One end of the hangar went transparent as a doorway opened to space.  The shuttle drifted up a few inches above the deck and floated out of the door.  Lyna made a few adjustments to align our speed to match the rotational speed of the planet below and the ship zipped away leaving us hanging above the green continent below as if we were in a high altitude balloon.

As we descended toward the single continent below and entered the atmosphere, the black of space was replaced by a pleasant blue glow.  Since we were matched already to the planets rotational speed, there was no re-entry trauma.  We simply floated down on the antigrav field as if our balloon had lost a bit of its lift.

The shuttle was a transparent bubble.  The glass-like material that made up its outer skin was so transparent that it disappeared in the atmosphere giving the illusion of us drifting to the surface on two seats, an opaque deck and a granite table in front us that made up the console.

“Put a little tint in it,” I told Lyna.  She immediately moved her fingers over the inverted cone on the console giving our bubble a bit of definition against the outside atmosphere.

“That is better, I was getting vertigo.”

“Are there any cities?” I asked Lyna.  We had descended to less than a mile of altitude and were zipping along over a grassy prairie.  Small herds of buffalo grazing between miles of lonely grass were accompanied in some spots by antelope and elk.  The single mountain range that ran pole to pole up the center of the continent appeared blue behind us, capped with snow-white peaks.
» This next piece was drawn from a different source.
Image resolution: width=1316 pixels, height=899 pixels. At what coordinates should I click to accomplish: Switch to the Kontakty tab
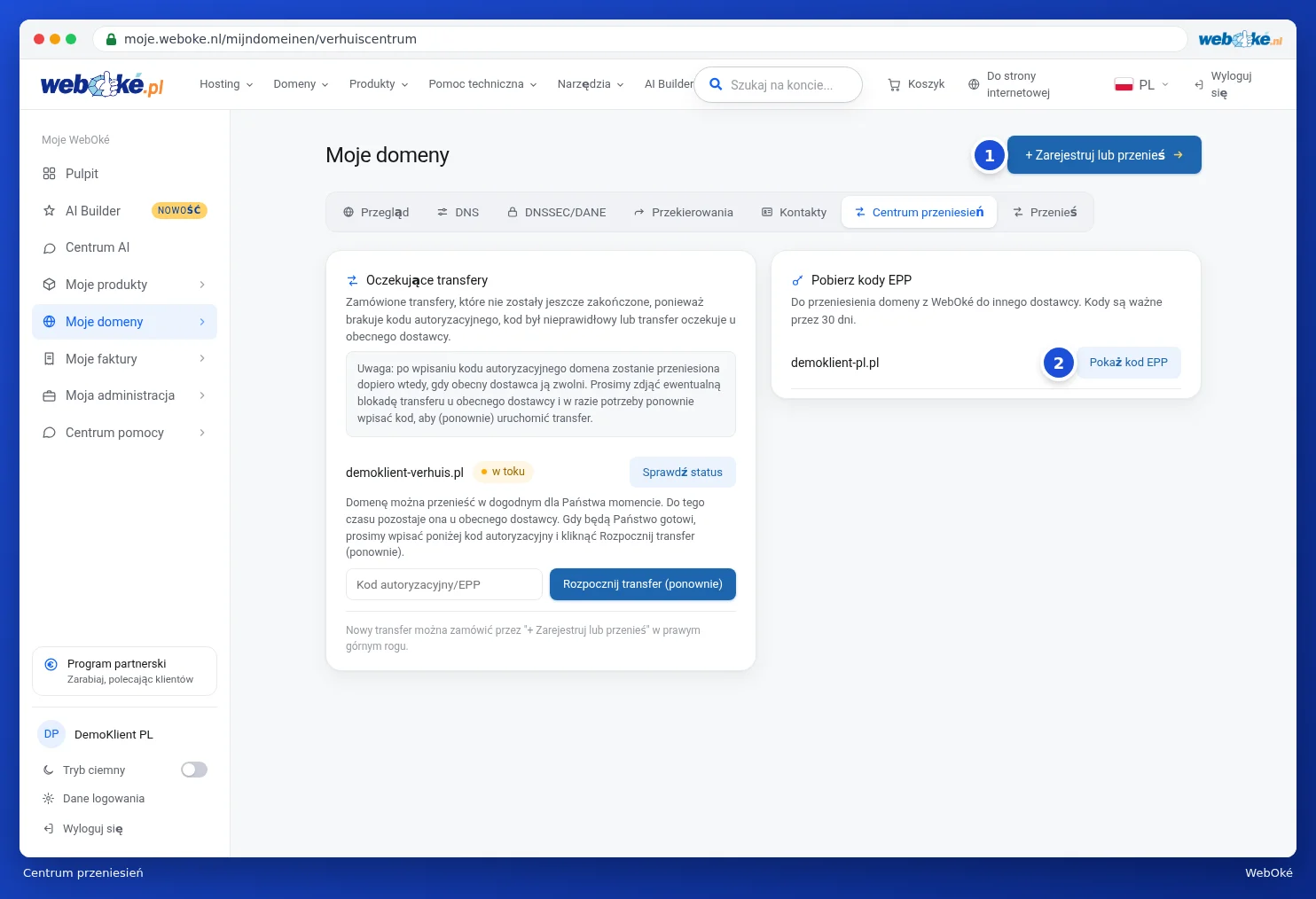point(795,213)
“There are a few scattered along the coast, we are headed to the largest one now.”

The prairie ended abruptly as we crossed over a forest that stretched horizon to horizon north and south.  Even from our altitude, it was apparently primarily hardwoods.  The leaves were a solid black-green and hid the ground completely.  It gave all indications of being at least a double if not a triple canopy forest.

A large river appeared in our line of flight and Lyna adjusted our direction to follow it.  The forest seemed to shy away from the river.  On either side stretching out from three hundred yards to a half mile in some spots, meadows appeared along its banks.  It was as if something in the river water was inhibiting the growth of the trees.

“There are life signs,” Lyna exclaimed as she slowed the shuttle’s progress and bled off altitude at a sickening rate.  She leveled off just above the highest treetops and circled around what appeared to be a campsite in a ten-acre clearing.

The three tents that made up the complex were made of a gossamer white material that reminded me of spider webs.  One was large, perhaps the size of a small house, the other two were less than a third that size and were offset to either side facing the central shelter.  There was no sign of a fire or other baggage.  It was as if someone was planning to camp here, had set up the tents and then left the site to bring in the rest of their gear.

“Shall we stop?” Lyna asked.

“It looks abandoned.”

“No, there are emanations from the life force detector.  There have been a lot of activities here over a long period of time.  The echoes and shadows of life are almost off the chart.”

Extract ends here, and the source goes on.